YOUR TASK >>
Extend the MinHash question-and-answer text, picking up right after its final sentence.

DOCUMENT SEGMENT >>
- - - - - - -
S4. How do you make MinHash distributed/streaming?

min is associative and commutative, so sig(A∪B) = slotwise min(sig(A), sig(B)). Map-reduce: emit partial signatures, reduce by slot-wise min. Streaming: fold each element into the running signature in O(k).

S5. What are the main failure modes at scale?

Hot LSH buckets from boilerplate (strip it, cap bucket size), low recall (more bands, higher k), low precision (more rows, stronger verify), empty-bin bias (densify), tokenizer drift (version the pipeline), memory exhaustion (b-bit).

S6. How do you tune the LSH S-curve to a target threshold t?

Pick (b,r) with b·r=k and (1/b)^{1/r} ≈ t. Put the steep part of the curve just below the true cutoff; verify recall/precision against a labeled golden set and adjust.

S7. How do you verify a MinHash implementation?

Cross-check estimates against exact Jaccard on small sets (mean over many trials should hit J), check unbiasedness empirically, test empty/identical/disjoint sets, and confirm variance scales as J(1−J)/k.

S8. When is bottom-k preferable to k-hash?

When the O(n·k) build cost dominates and you also want a cardinality estimate for free — bottom-k uses one hash per element and the same k smallest values give both Jaccard and distinct-count.

S9. When is MinHash the wrong tool?

When the metric isn't Jaccard (cosine → SimHash; edit distance → string algorithms), when sets are small enough for exact comparison, or when you need zero error. MinHash gives an estimate of set overlap.

S10 (analysis). Why doesn't a signature alone solve the scaling problem?

Comparing two signatures is O(k), but comparing all pairs is still O(N²·k). LSH banding is what makes candidate generation sublinear; MinHash is only the signature source.


Professional / Theory Questions (8 Q&A)

P1. State and prove Broder's collision theorem.

P[h_min(A)=h_min(B)] = J. Let e* be the minimizer of A∪B; by min-wise independence it's uniform over the union. The minima coincide iff e*∈A∩B (then it's the min of both; otherwise it's in exactly one and the other's min is strictly larger). So the probability is |A∩B|/|A∪B| = J.

P2. What is min-wise independence and why does it matter?

A hash family is min-wise independent if every element of any set S is equally likely to be the minimum. It's the exact assumption Broder's theorem needs. Exact min-wise families need Ω(|U|) bits, so we use approximate families (strong hashes), incurring bias ≤ ε.
- - - - - - -
DATA SEGMENT >>
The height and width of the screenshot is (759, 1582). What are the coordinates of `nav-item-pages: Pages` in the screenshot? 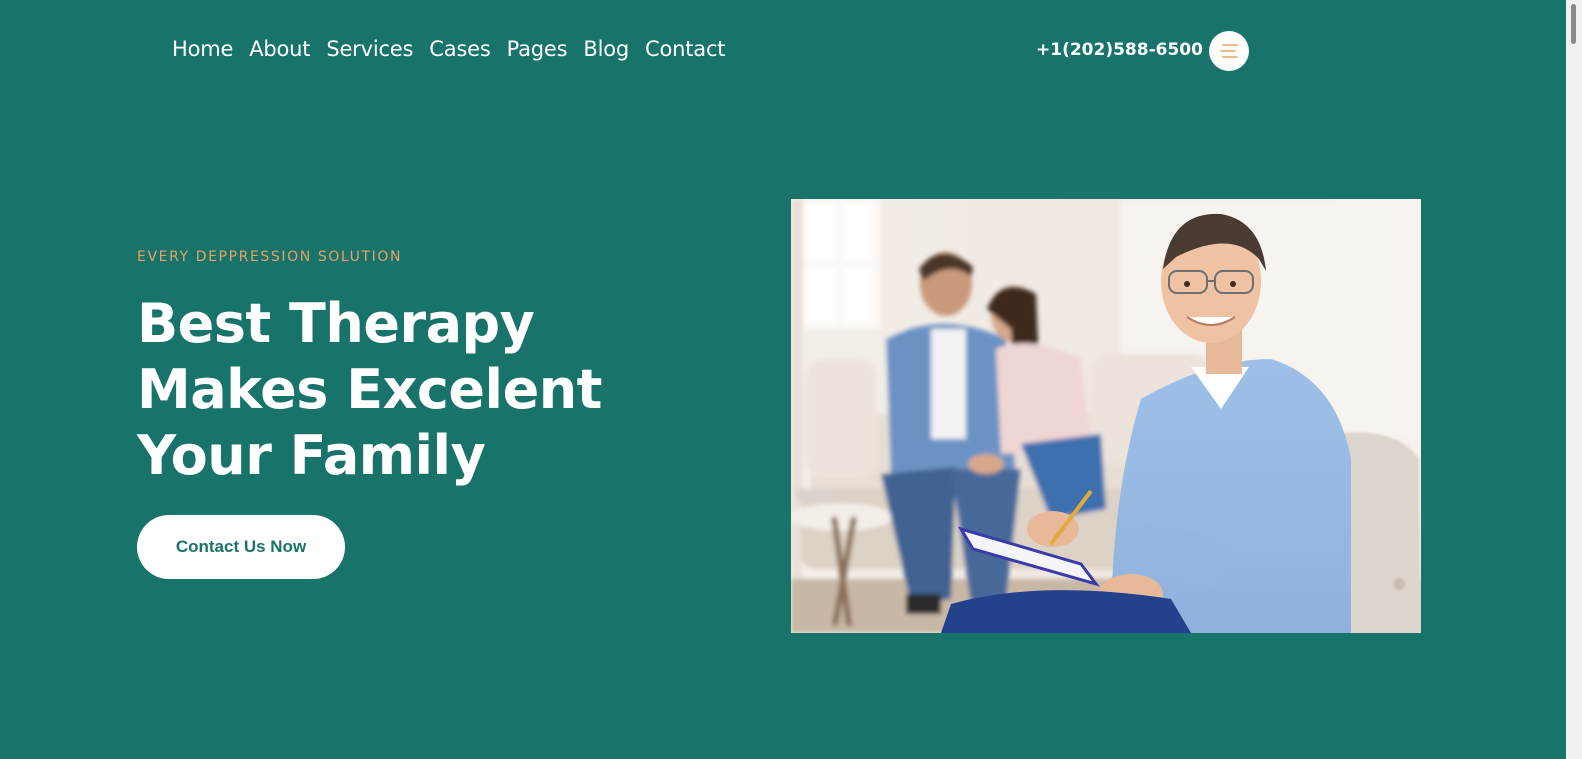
- - - - - - -
EXERCISE RESULT >>
P3. Derive the variance and the 1/√k rule.

Each X_i ∼ Bernoulli(J), Var(X_i)=J(1−J). Independent → Var(Ĵ)=J(1−J)/k. Since J(1−J)≤1/4, SE ≤ 1/(2√k): error ∝ 1/√k, so halving error needs 4× k.

P4. Give a Chernoff/Hoeffding bound on k.

Ĵ is an average of k independent [0,1] variables, so Hoeffding gives P[|Ĵ−J|≥ε] ≤ 2e^{−2kε²}, hence k ≥ ln(2/δ)/(2ε²). Multiplicative Chernoff P[Y≥(1+γ)μ]≤e^{−μγ²/3} sharpens the small-J regime.

P5. How does the affine 2-universal family differ from the idealized model?

Affine ((ax+b) mod p) mod M is only pairwise independent, so the minimum's distribution is only approximately uniform and slots may carry mild correlation; bias is O(1/M). The clean Bernoulli(J) analysis assumes full randomness — validate variance empirically when correctness is critical.

P6. Prove the LSH S-curve formula.

Per-slot agreement J. A band of r rows matches with prob J^r; b independent bands → P[no band matches]=(1−J^r)^b; candidate prob =1−(1−J^r)^b. Threshold ≈ (1/b)^{1/r}.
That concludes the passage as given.